As penas privativas de liberdade deverão ser executadas de forma progressiva, sendo que o condenado à pena superior a 4 (quatro) anos deve começar a cumpri-la em regime fechado.

Leia as afirmativas abaixo.


São circunstâncias que agravam a pena, quando não constituem ou qualificam o crime ambiental:


I. Ter o agente cometido a infração mediante fraude ou abuso de confiança.

II. Ter o agente cometido a infração no interior do espaço territorial especialmente protegido.

III. Reincidência nos crimes de natureza ambiental.

IV. Ter o agente cometido a infração em épocas de seca ou inundações.


Estão CORRETAS as afirmativas:


A

I e II, apenas.


B

II e III, apenas.


C

II, III e IV, apenas.


D

I, II, III e IV.

Leia as afirmativas abaixo e marque V para verdadeiro e F para falso.


( ) Diz-se o crime tentado quando nele se reúnem todos os elementos de sua definição legal.

( ) O agente que, voluntariamente, desiste de prosseguir na execução ou impede que o resultado se produza, só responde pelos atos já praticados.

( ) Nos crimes cometidos sem violência ou grave ameaça à pessoa, reparado o dano ou restituída a coisa, até o recebimento da denúncia ou da queixa, por ato voluntário do agente, a pena será reduzida de um a dois terços.

( ) Não se pune a tentativa quando, por ineficácia absoluta do meio ou por absoluta impropriedade do objeto, é impossível consumar-se o crime.

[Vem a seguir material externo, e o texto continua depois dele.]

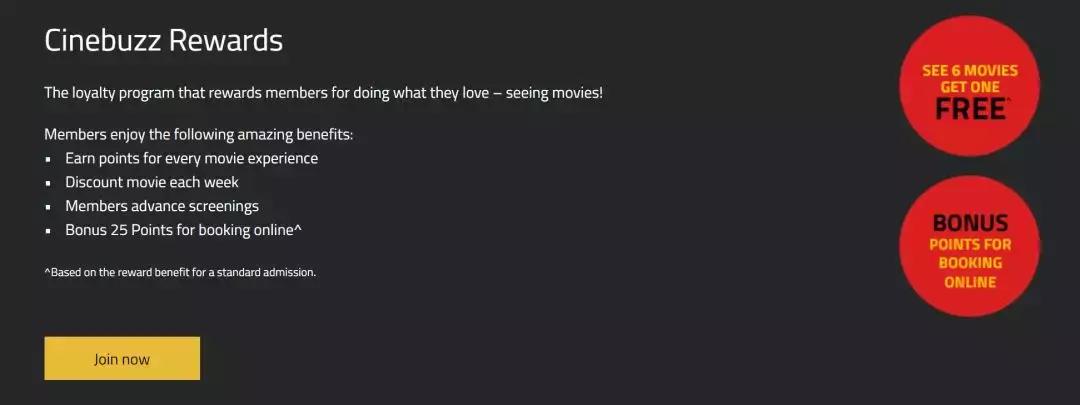Click the BONUS word in the lower red badge
This screenshot has height=405, width=1080.
point(970,222)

Assinale a alternativa que contém a sequência correta.


A

V-V-F-V


B

F-F-V-F


C

V-V-F-F


D

F-V-V-V

O método de dosimetria da pena instituído no Código Penal compreende:


A

A consideração de qualificadoras na última fase do método trifásico, aplicando-se uma sobre a outra na forma de fração.


B

As chamadas majorantes e minorantes na terceira fase do método trifásico, que também podem ser denominadas causas de aumento e causas de diminuição, respectivamente.


C

A aplicação das circunstâncias judiciais na segunda fase do método trifásico, com a incidência posterior de atenuantes, o que não impede que a pena seja levada aquém do mínimo previsto abstratamente no tipo.


D

A valoração de agravantes e, posteriormente, de atenuantes na chamada primeira fase do método bifásico, sendo que estas devem ser aplicadas nessa ordem.

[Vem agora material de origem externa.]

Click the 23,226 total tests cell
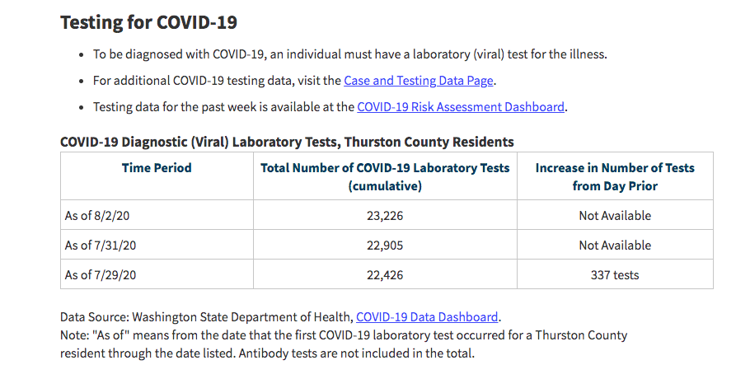The width and height of the screenshot is (750, 379). tap(385, 215)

De acordo com o entendimento do Superior Tribunal de Justiça, é correto afirmar que


A

a confissão espontânea atenua a pena, ainda que não tenha sido utilizada pelo juiz para fundamentar a condenação.


B

a confissão espontânea, desde que feita de forma integral e circunstanciada, constitui circunstância atenuante de pena.


C

a agravante prevista no art. 61, inciso II, alínea j, do CP, possui natureza objetiva, aplicando-se aos delitos praticados durante o estado de calamidade pública decretado em razão da pandemia, independentemente da comprovação de causalidade.


D

o fato de ter o agente cometido o crime com violência contra a mulher constitui circunstância agravante prevista no art. 61, inciso II, alínea f, do CP, a qual é aplicável ao delito de feminicídio.


E

a reincidência constitui circunstância agravante preponderante, a qual pode ser compensada com a atenuante da confissão espontânea, desde que não se trate de reincidência específica.